Yusuf menjelaskan, guna menjamin keselamatan bertransportasi, Kemenhub bersama dinas perhubungan provinsi maupun kabupaten/kota rutin melaksanakan inspeksi keselamatan (rampcheck) terhadap angkutan orang. Inspeksi ini bertujuan memastikan kendaraan yang beroperasi telah memenuhi persyaratan teknis keselamatan dan administrasi sebelum melayani masyarakat.

“Melalui rampcheck kami ingin memastikan masyarakat yang menggunakan angkutan umum untuk bepergian atau silaturahmi ke kampung halaman dapat merasa tenang, aman, dan nyaman selamat perjalanan. Sehingga dipastikan selamat sampai tujuan dan meminimalisir potensi kecelakaan dan fatalitas korban jiwa,” jelasnya.

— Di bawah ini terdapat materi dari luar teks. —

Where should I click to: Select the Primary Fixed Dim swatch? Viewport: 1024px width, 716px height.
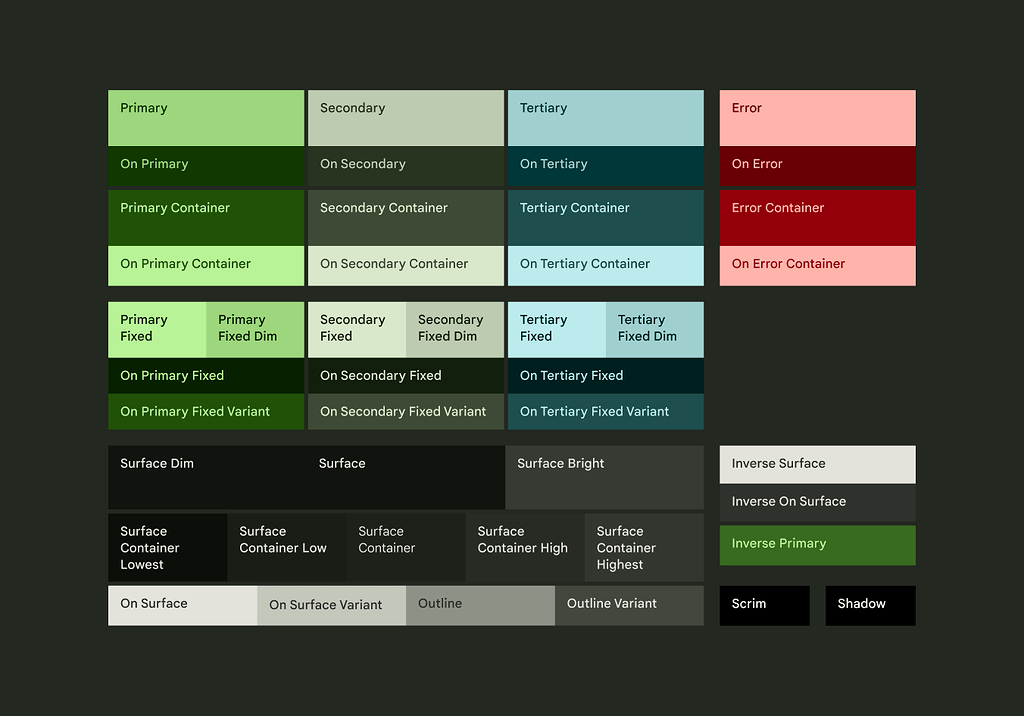point(255,329)
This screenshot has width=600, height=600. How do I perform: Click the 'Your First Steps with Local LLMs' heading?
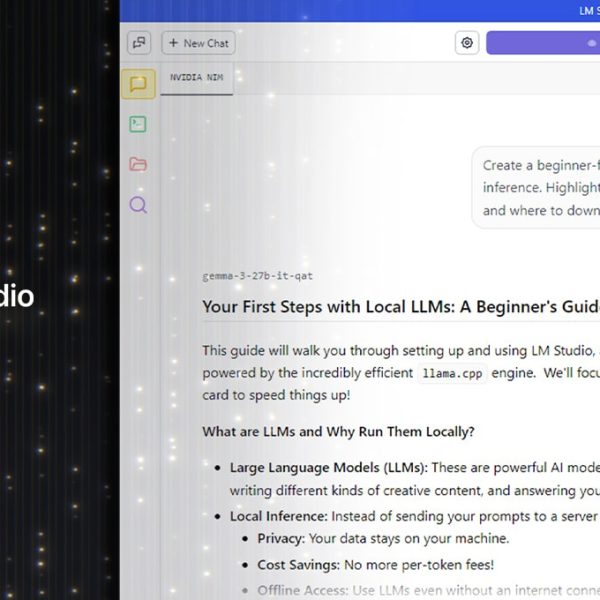pyautogui.click(x=400, y=307)
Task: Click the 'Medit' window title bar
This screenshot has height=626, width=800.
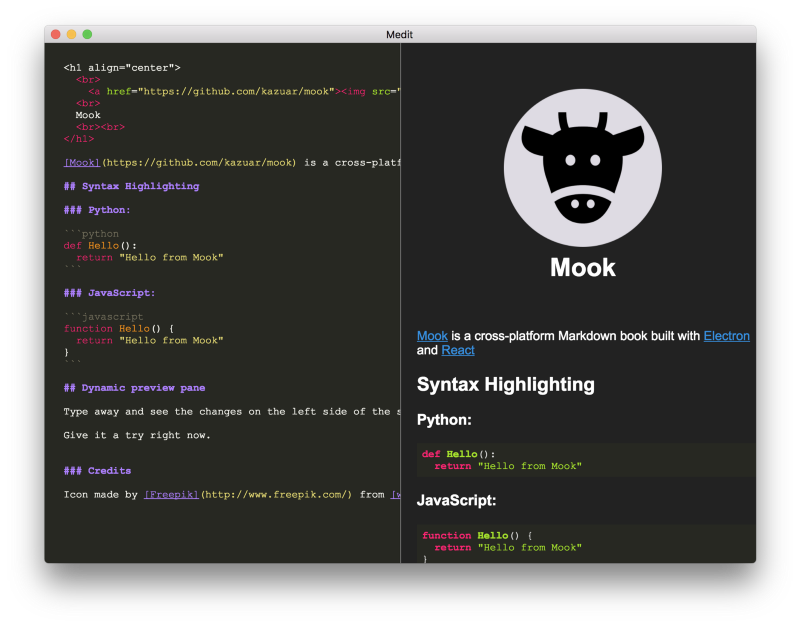Action: click(400, 34)
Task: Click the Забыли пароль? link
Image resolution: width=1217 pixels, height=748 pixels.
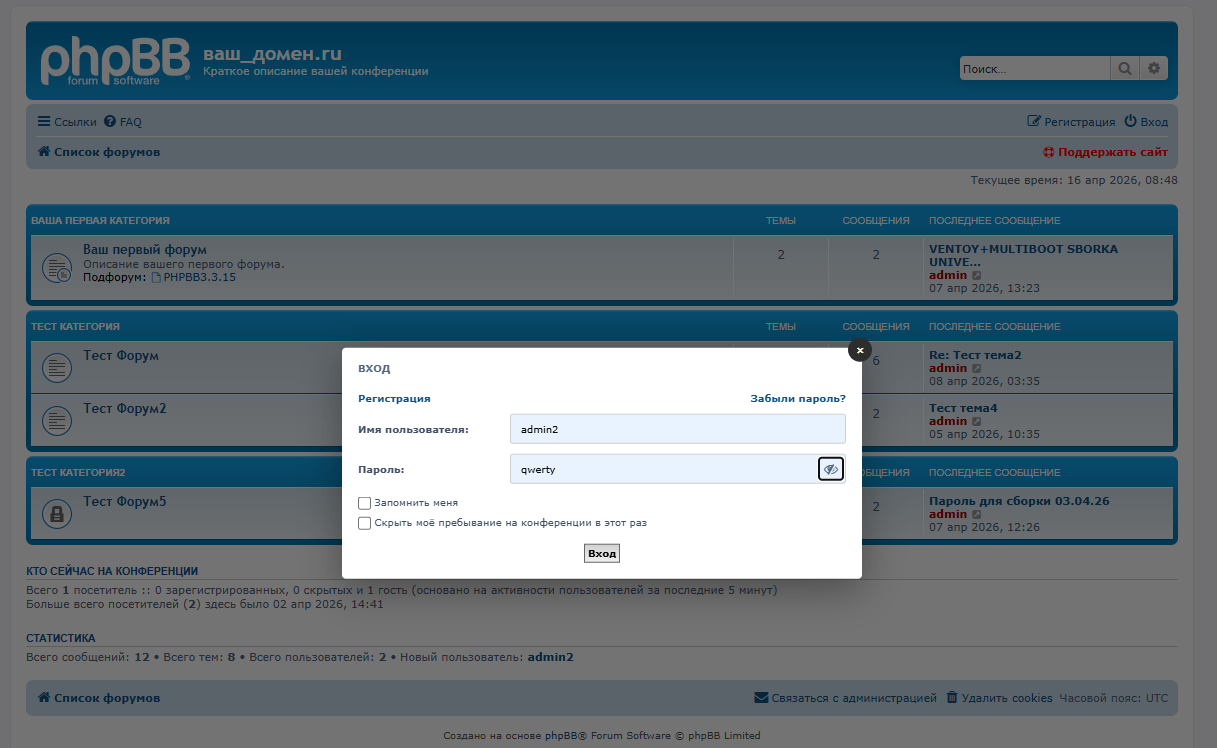Action: point(798,398)
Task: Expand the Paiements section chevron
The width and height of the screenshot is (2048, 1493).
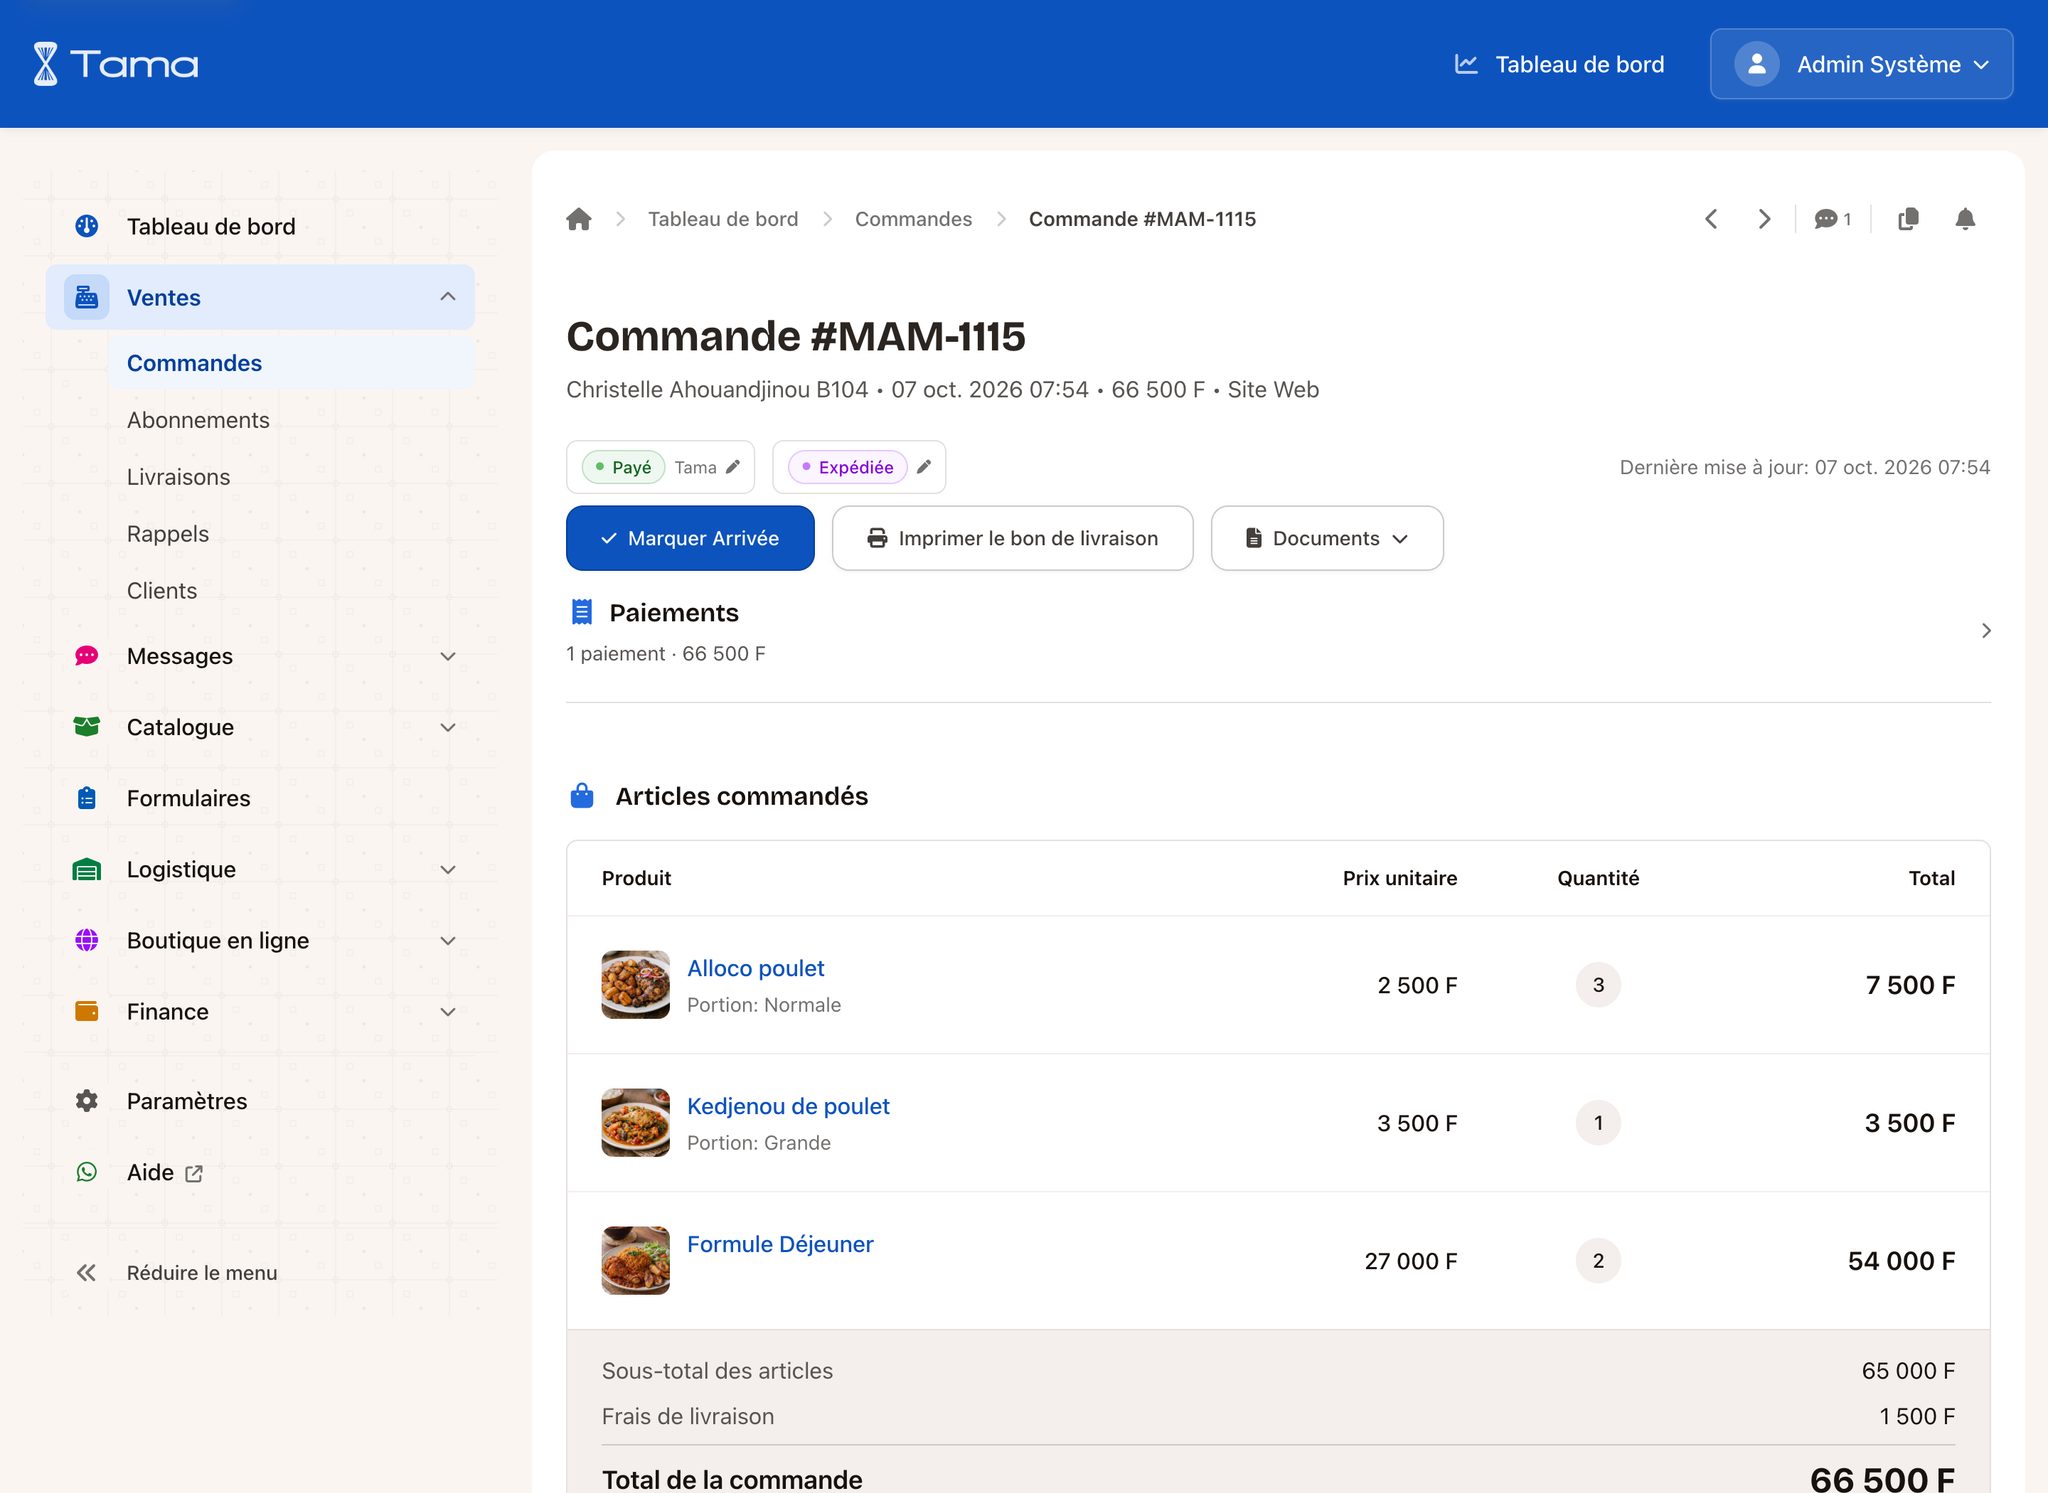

Lebih lanjut, Yusuf menerangkan hasil inspeksi keselamatan pada angkutan orang dapat dilihat secara visual melalui stiker yang ditempel pada kaca depan kendaraan. Bagi kendaraan yang dinyatakan lulus rampcheck akan diberi stiker sebagai tanda memenuhi aspek, sedangkan kendaraan yang tidak memenuhi aspek administrasi dan teknis saat rampcheck akan ditempelkan stiker silang berwarna merah.

“Untuk masyarakat tolong diperhatikan stiker yang tertempel di kaca depan kendaraan yang akan dinaiki atau disewa. Apabila menemukan kendaraan dengan stiker silang warna merah, sebaiknya tidak menggunakan kendaraan tersebut karena terindikasi tidak memenuhi aspek keselamatan,” ucap Yusuf.

Selain dengan memperhatikan stiker yang tertempel di kaca depan kendaraan, Yusuf juga mengimbau masyarakat dapat menggunakan aplikasi dari Kemenhub yakni Mitra Darat untuk memeriksa status kelaikan jalan angkutan orang yang akan digunakan. Dalam aplikasi Mitra Darat, masyarakat dapat mengetahui status keselamatan kendaraan, meliputi masa berlaku uji berkala (KIR) hingga masa berlaku dokumen izin penyelenggaraan angkutan atau Kartu Pengawasan (KPS).

“Kementerian Perhubungan telah menyiapkan aplikasi Mitra Darat, masyarakat bisa melakukan pengecekan kondisi status kendaraan yang akan digunakan. Caranya dengan mengakses aplikasi Mitra Darat dan masukkan plat nomor kendaraan sehingga akan muncul status keselamatan kendaraan,” katanya.

Adapun bagi masyarakat yang akan bepergian atau mudik menggunakan kendaraan pribadi agar memastikan kondisi kendaraan dalam keadaan laik jalan dengan melakukan perawatan berkala di bengkel tepercaya. Hal lain yang tidak kalah penting, sambung Yusuf, pengemudi diimbau merencanakan rute perjalanan sejak awal, menyesuaikan kecepatan dengan kondisi cuaca dan jalan, serta menghindari genangan air yang berpotensi mengganggu kestabilan kendaraan.

“Pastikan juga kondisi pengemudi dalam keadaan sehat dan prima. Kami sarankan untuk beristirahat secara berkala setiap dua jam dan tidak memaksakan diri mengemudi lebih dari empat jam tanpa beristirahat,” pungkasnya.

Kegiatan ini turut dihadiri oleh narasumber lainnya di antaranya Plt. Sesditjen Perhubungan Darat, Ernita Titis Dewi; Direktur Prasarana Transportasi Jalan, Toni Tauladan; Kasubdit Lalu Lintas Antar Kota, Astri Widiani, dan Kabid Sarana dan Transportasi Jalan Dishub Kab. Bogor, Risnandar. (IS/WBW/MB).